Please reproduce the entries below exactly, leaving the pictures out.

- Opening Delimiter -

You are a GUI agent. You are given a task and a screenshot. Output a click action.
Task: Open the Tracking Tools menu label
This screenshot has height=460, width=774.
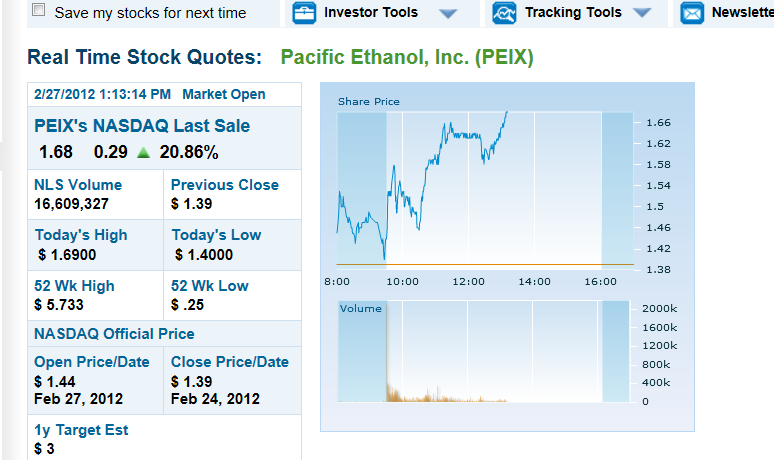point(573,13)
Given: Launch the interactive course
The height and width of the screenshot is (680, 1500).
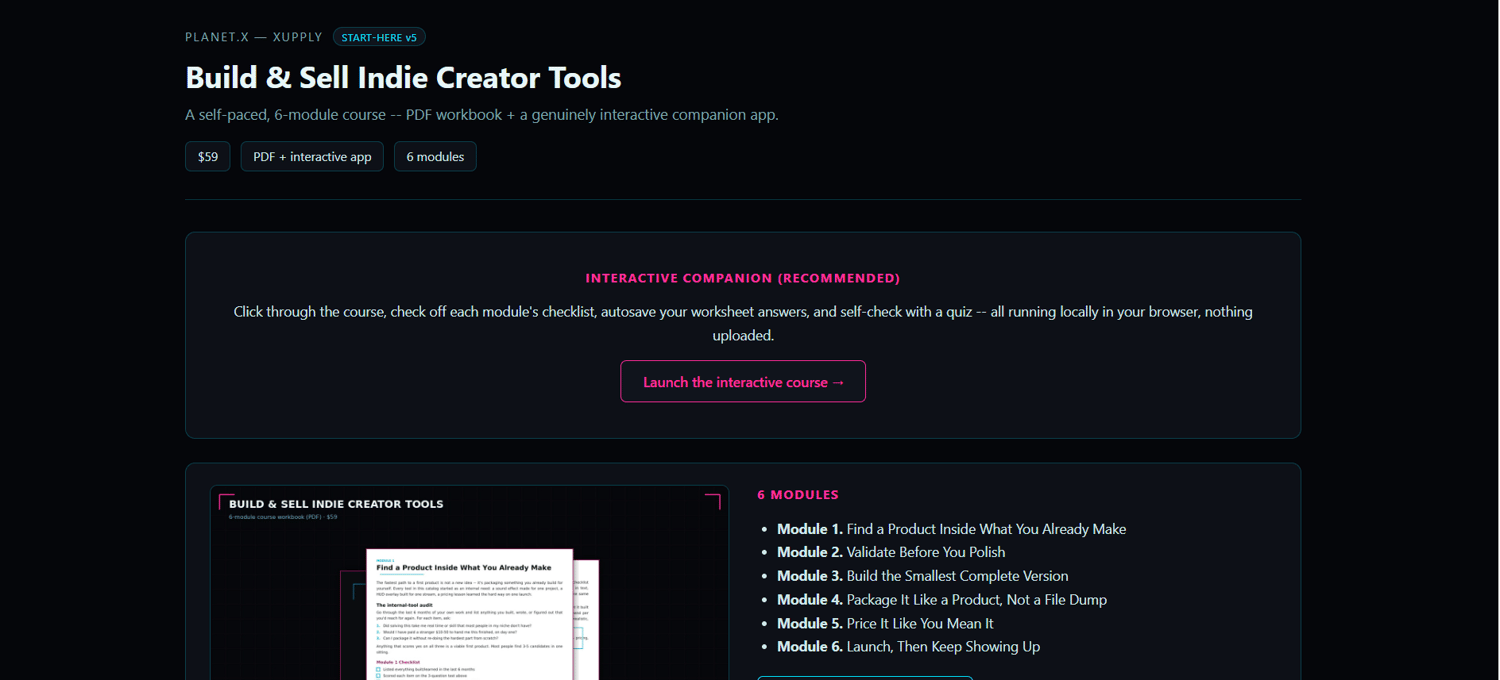Looking at the screenshot, I should coord(743,382).
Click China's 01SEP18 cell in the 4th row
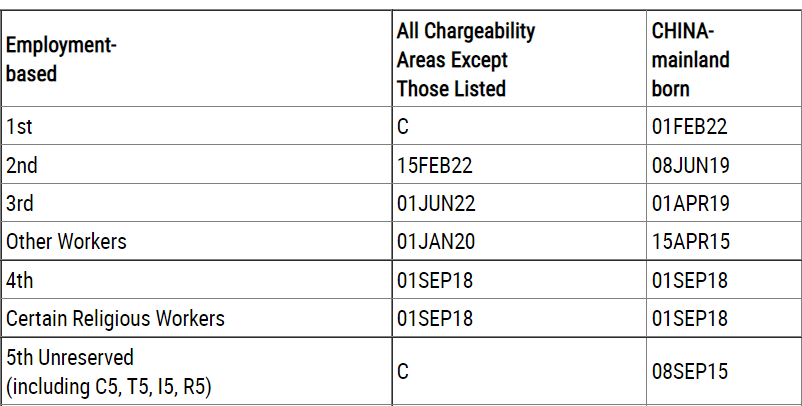This screenshot has width=802, height=406. click(x=690, y=280)
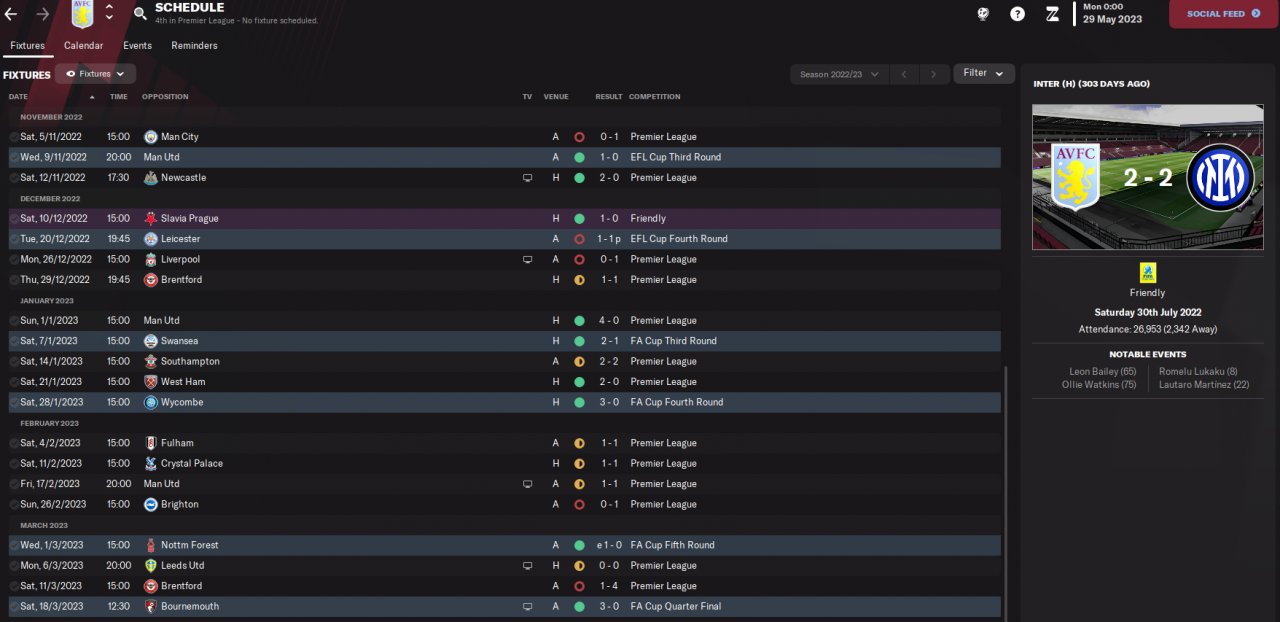1280x622 pixels.
Task: Select row circle for Wycombe fixture
Action: pos(14,402)
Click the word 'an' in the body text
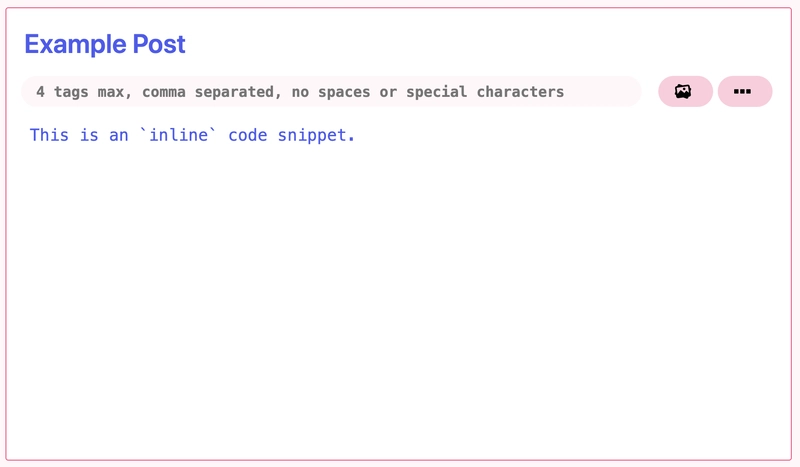 click(x=118, y=135)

- Closing Delimiter -

▸ TASK RESULT
You are a GUI agent. You are given a task and a screenshot. Output a click action.
Task: Open the Tracking Tools menu label
This screenshot has height=460, width=774.
point(573,13)
Given: Launch the interactive course
The height and width of the screenshot is (680, 1500).
Looking at the screenshot, I should coord(743,382).
Click China's 01SEP18 cell in the 4th row
This screenshot has width=802, height=406. click(x=690, y=280)
1280x622 pixels.
Task: Select row circle for Wycombe fixture
Action: pos(14,402)
Click the word 'an' in the body text
 click(x=118, y=135)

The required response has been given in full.